Sunday, May 25, 2014

Pakistan: ''Austerity Drive''----- Nawaz BMWs

BMWs, in multiples, exempt from tax. The FBR in one pocket and the national treasury in the other. Who wouldn’t want to be the PM of Pakistan? Finance Minister Ishaq Dar has to be given credit for this one. In a move of financial genius, he has used the austerity policy to exempt the two BMWs purchased for the PM from customs and sales tax. And we can thank him for this, the tax exemption saved the taxpayer a large chunk of the Rs 224 million that the cars cost, but there’s still millions that will go out of our pockets. Of the BMW’s in question, only 15 exist. Not only are they rare but they guzzle diesel like thirsty elephants. Even President Obama’s limousine cost less than these cars.
Not only is the government irresponsible with its own spending, the existing austerity measure may not even be a long-term solution. Under the pressure of the IMF, and its own fiscal mismanagement, Pakistan has been on an austerity drive for many years. In the beginning of May, the IMF conducted its third review of the $6.6 billion Extended Fund Facility (EFF), a bailout approved in September 2013, mostly to be invested in the energy sector.
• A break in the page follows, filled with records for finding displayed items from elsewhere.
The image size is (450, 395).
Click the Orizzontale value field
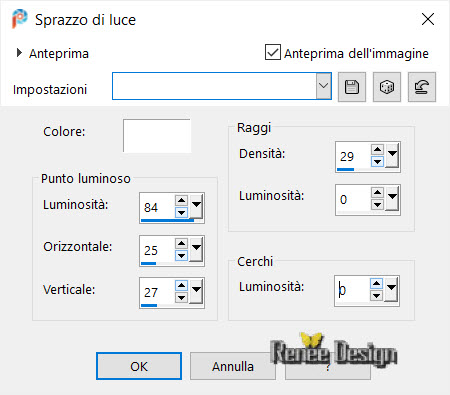tap(157, 250)
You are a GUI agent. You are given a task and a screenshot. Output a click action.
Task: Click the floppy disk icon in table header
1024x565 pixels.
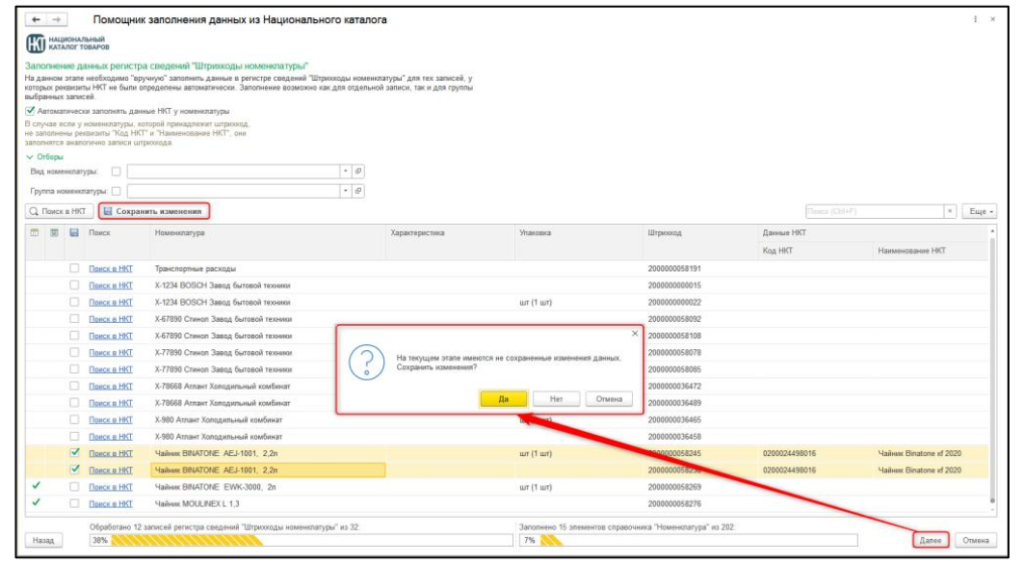[x=74, y=232]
Pakistan had met two of three structural benchmarks. These were the increases in Taxation and the audit of the National Electric Power Regulatory Authority (NEPRA). Pakistan has an inflation rate of 9.2 per cent and the IMF wants more reductions encouraging contractionary fiscal and monetary policy. The economy has a high fiscal deficit and a low tax-to-GDP ratio of 8.5%. With such numbers, it hardly makes sense for the government to spend so lavishly and gather unrecoverable sunk costs. Local production and its domestic demand is missing targets, there is a huge gap between savings and investment and imports and exports. The economy is relying on foreign inflows to finance the budget and balance of payments deficits. In the long run this increases the debt burden. If foreign borrowing, grants and privatisation proceeds are left out of the equation, the State Bank would hardly have any foreign reserves.
For the PM to have such disconnect with the state of the economy and the sentiment of the masses is inexcusable. The PML(N) made the decrease on reliance on foreign loans a rallying cry in the elections criticising the PPP. We are a nation plagued by more-of-the-same, no matter who’s in charge. In a country that can so easily create laws that allow child marriage and blatant polygamy, how hard can it be to have a law that constricts such spending of government officials?